### OBIETTIVI:
1. Trascrivi il passo del testo su Minority Report cominciando da "1956, Minority Report, il" e terminando con "firmata Steven Spielberg.".
2. Riprendi il testo su Minority Report dal punto in cui si ferma.

### ESTRATTO DELLA PAGINA:
# # # #

WARNING! Fantascienza? NO, oggi è realtà, ma in Italia sembra non si sia capito …
Non sarà questo forse il motivo principale per il quale l’Italia ha perso la sua competitività, nel mondo?
E’ meglio la CONFORT ZONE o abbracciare il RISCHIO?
1956, Minority Report, il racconto di fantascienza di Philip K. Dick viene dato alla luce e, così come altri libri dello scrittore statunitense, si trasforma in uno sfondo di riflessione sul presente e, nel 2002, del futuro, con l’adattamento sulla pellicola cinematografica firmata Steven Spielberg.
Un futuro immaginato? Forse Dick, prima, e Spielberg, poi, sono solo dei visionari?

# # # #

### DATI:
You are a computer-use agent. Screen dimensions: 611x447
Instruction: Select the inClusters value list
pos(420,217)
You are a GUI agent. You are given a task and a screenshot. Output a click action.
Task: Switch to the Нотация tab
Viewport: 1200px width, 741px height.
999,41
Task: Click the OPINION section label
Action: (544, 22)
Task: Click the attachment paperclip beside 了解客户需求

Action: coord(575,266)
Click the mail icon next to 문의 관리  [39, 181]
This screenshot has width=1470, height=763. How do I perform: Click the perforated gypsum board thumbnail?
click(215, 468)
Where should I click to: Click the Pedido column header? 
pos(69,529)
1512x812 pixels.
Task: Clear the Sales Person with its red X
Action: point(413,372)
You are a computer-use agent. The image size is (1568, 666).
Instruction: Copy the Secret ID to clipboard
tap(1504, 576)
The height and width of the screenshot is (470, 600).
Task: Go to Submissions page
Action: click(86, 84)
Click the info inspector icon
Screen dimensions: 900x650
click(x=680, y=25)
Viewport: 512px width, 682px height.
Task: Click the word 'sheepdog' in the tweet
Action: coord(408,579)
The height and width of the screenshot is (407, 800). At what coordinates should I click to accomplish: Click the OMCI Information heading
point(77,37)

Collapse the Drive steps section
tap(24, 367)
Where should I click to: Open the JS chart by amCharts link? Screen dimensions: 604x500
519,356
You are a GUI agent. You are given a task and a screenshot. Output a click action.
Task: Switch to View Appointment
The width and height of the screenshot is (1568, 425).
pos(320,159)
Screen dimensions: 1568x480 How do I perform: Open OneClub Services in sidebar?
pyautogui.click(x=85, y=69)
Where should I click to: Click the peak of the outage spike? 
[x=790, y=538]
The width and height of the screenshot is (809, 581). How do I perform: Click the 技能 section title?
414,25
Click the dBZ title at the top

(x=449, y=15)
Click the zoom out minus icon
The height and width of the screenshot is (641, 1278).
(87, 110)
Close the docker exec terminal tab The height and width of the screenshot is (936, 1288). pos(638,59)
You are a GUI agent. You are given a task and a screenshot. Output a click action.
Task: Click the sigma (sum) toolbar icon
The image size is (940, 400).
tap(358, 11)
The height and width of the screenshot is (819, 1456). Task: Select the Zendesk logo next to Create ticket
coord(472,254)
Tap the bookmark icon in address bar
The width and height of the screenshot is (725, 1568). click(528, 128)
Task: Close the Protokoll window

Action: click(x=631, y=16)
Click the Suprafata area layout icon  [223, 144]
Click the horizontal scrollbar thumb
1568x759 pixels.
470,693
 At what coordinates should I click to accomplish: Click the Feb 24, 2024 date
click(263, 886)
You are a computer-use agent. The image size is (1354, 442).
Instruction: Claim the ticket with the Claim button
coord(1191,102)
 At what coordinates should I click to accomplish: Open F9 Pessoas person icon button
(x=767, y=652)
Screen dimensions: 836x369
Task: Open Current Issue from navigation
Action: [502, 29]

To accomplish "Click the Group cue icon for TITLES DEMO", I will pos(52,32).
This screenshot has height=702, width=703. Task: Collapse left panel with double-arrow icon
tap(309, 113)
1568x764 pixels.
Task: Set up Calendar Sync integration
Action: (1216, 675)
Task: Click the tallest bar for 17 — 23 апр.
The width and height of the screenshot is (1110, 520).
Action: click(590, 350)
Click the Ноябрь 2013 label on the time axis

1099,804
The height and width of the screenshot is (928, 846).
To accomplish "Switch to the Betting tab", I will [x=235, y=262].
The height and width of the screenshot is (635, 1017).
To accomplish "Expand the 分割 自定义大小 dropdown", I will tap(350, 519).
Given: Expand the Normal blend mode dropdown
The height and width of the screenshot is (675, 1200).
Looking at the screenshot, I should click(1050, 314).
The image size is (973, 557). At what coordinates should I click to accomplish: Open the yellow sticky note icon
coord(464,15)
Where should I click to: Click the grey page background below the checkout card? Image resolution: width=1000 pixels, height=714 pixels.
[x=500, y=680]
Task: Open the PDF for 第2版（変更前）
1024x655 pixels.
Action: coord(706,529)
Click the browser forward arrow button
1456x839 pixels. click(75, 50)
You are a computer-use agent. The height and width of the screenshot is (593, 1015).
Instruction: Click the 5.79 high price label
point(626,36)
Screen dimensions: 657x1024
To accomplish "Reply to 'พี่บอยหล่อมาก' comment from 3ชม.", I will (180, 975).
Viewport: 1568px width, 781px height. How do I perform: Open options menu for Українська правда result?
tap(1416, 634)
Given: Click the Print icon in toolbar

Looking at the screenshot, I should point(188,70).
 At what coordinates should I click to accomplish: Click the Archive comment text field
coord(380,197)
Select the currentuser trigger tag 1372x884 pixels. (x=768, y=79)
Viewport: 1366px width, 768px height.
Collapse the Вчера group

# # # #

### RISPOSTE:
1.
1956, Minority Report, il racconto di fantascienza di Philip K. Dick viene dato alla luce e, così come altri libri dello scrittore statunitense, si trasforma in uno sfondo di riflessione sul presente e, nel 2002, del futuro, con l’adattamento sulla pellicola cinematografica firmata Steven Spielberg.

2.
Cercando su internet ‘Minority Report, recensioni’ si può leggere, sul sito di Sky, che promuove la serie TV: “ … da un orwelliano sistema di sicurezza chiamato ‘occhio di falco’, considerato come unica infallibile via per contrastare il crimine, fino alla FOX – che prende in giro se stessa immaginando una 75esima stagione de ‘i Simpson’ – agli avveniristici bracciali interattivi da indossare in discoteca per scoprire la compatibilità con il possibile partner”.
Ologrammi, realtà aumentata, vetrine touch… ???
Sì, forse potrà sembrare strano per la generazione over 30, ma i cosiddetti Millennial sanno perfettamente di cosa stiamo parlando. La FOX non dovrebbe prendersi in giro perché i “braccialetti di Cupido” non sono poi così lontani, forse già esistono.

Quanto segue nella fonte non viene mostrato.